PROMPT:
Your answer must be the lines from the start of the records through the line with "Log in (1104, 1689)", exactly as written, without the pictures.

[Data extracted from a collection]
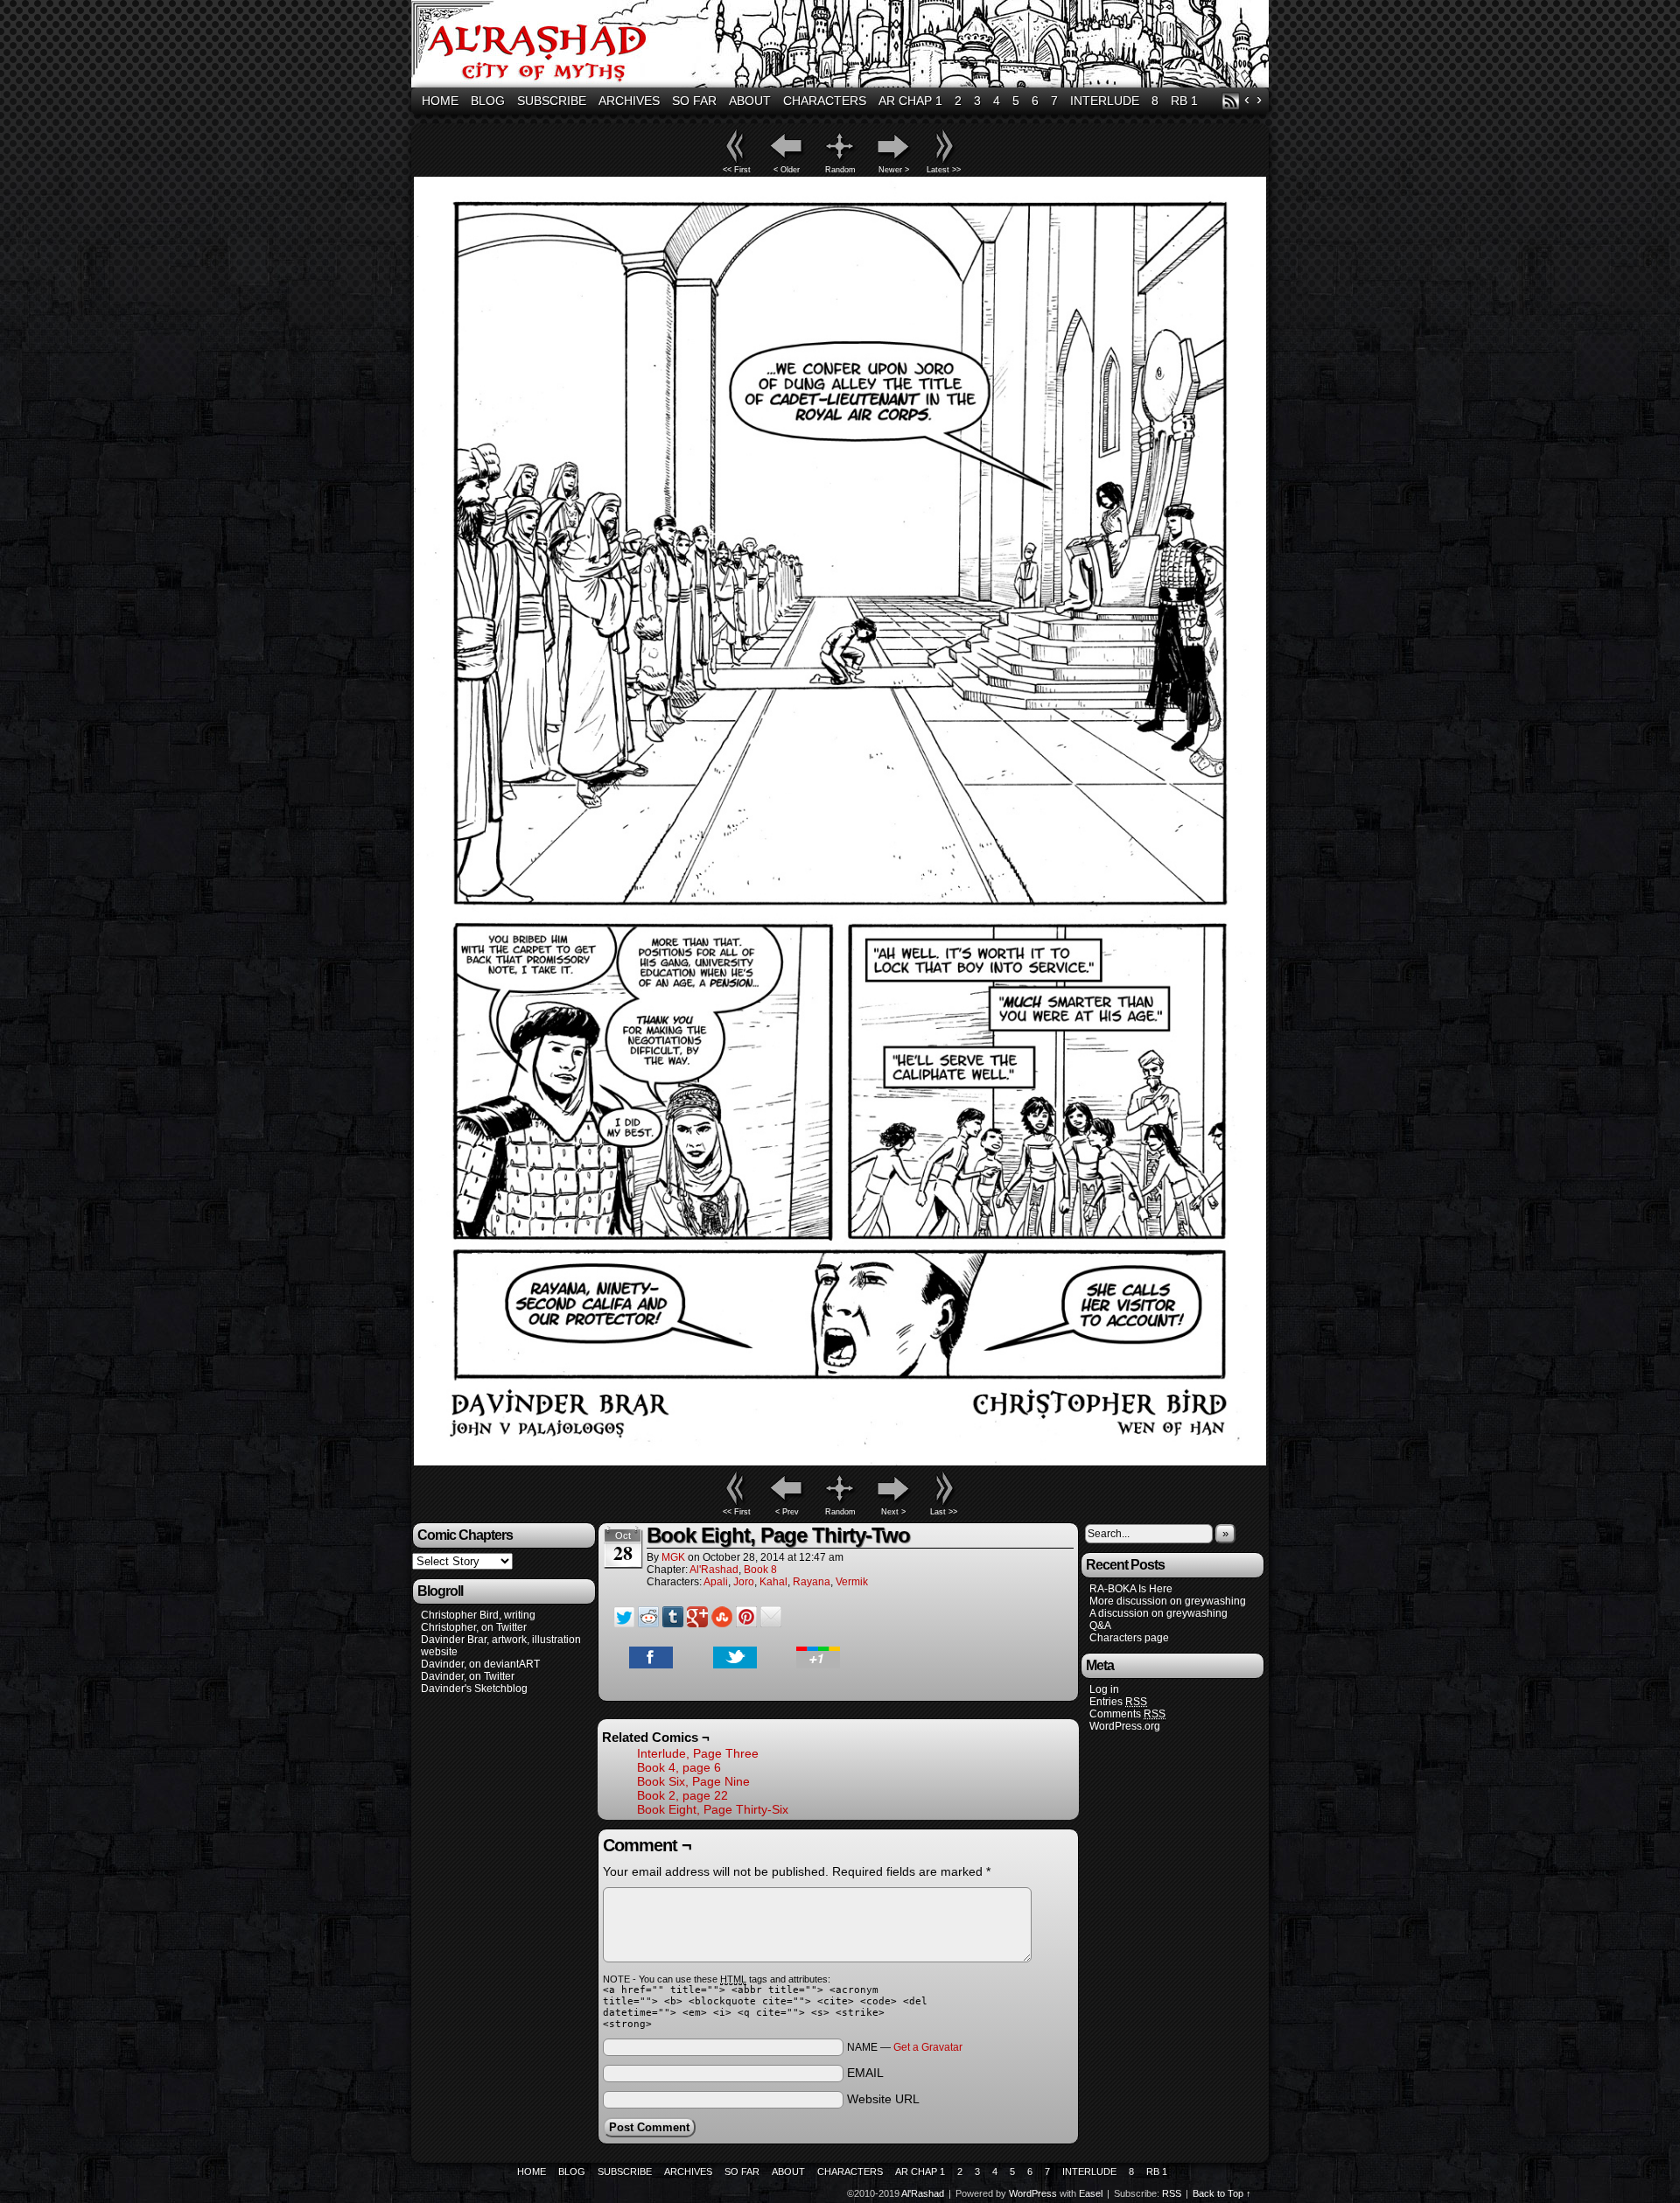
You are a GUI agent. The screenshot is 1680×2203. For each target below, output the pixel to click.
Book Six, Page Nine (693, 1781)
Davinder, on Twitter (467, 1676)
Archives (629, 101)
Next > (893, 1511)
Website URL (883, 2099)
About (750, 101)
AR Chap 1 (910, 101)
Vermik (852, 1582)
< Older (787, 169)
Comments (1127, 1714)
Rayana (811, 1582)
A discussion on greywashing (1158, 1613)
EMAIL (865, 2073)
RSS (1231, 101)
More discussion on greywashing (1167, 1601)
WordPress (1033, 2193)
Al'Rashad (842, 46)
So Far (694, 101)
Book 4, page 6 (679, 1767)
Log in (1104, 1689)
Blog (488, 101)
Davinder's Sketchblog (474, 1688)
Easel (1090, 2193)
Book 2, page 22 (682, 1795)
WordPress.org (1124, 1726)
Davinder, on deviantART (480, 1664)
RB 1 (1184, 101)
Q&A (1100, 1625)
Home (440, 101)
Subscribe (551, 101)
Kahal (774, 1582)
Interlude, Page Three (698, 1753)
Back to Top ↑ (1222, 2193)
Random (840, 169)
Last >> (943, 1511)
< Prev (787, 1511)
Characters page (1129, 1638)
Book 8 (760, 1569)
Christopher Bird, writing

PROBLEM SOLUTION:
You are a GUI agent. The screenshot is 1680×2203. For each target below, output the pixel to click.
Book Six, Page Nine (693, 1781)
Davinder, on Twitter (467, 1676)
Archives (629, 101)
Next > (893, 1511)
Website URL (883, 2099)
About (750, 101)
AR Chap 1 (910, 101)
Vermik (852, 1582)
< Older (787, 169)
Comments (1127, 1714)
Rayana (811, 1582)
A discussion on greywashing (1158, 1613)
EMAIL (865, 2073)
RSS (1231, 101)
More discussion on greywashing (1167, 1601)
WordPress (1033, 2193)
Al'Rashad (842, 46)
So Far (694, 101)
Book 4, page 6 (679, 1767)
Log in (1104, 1689)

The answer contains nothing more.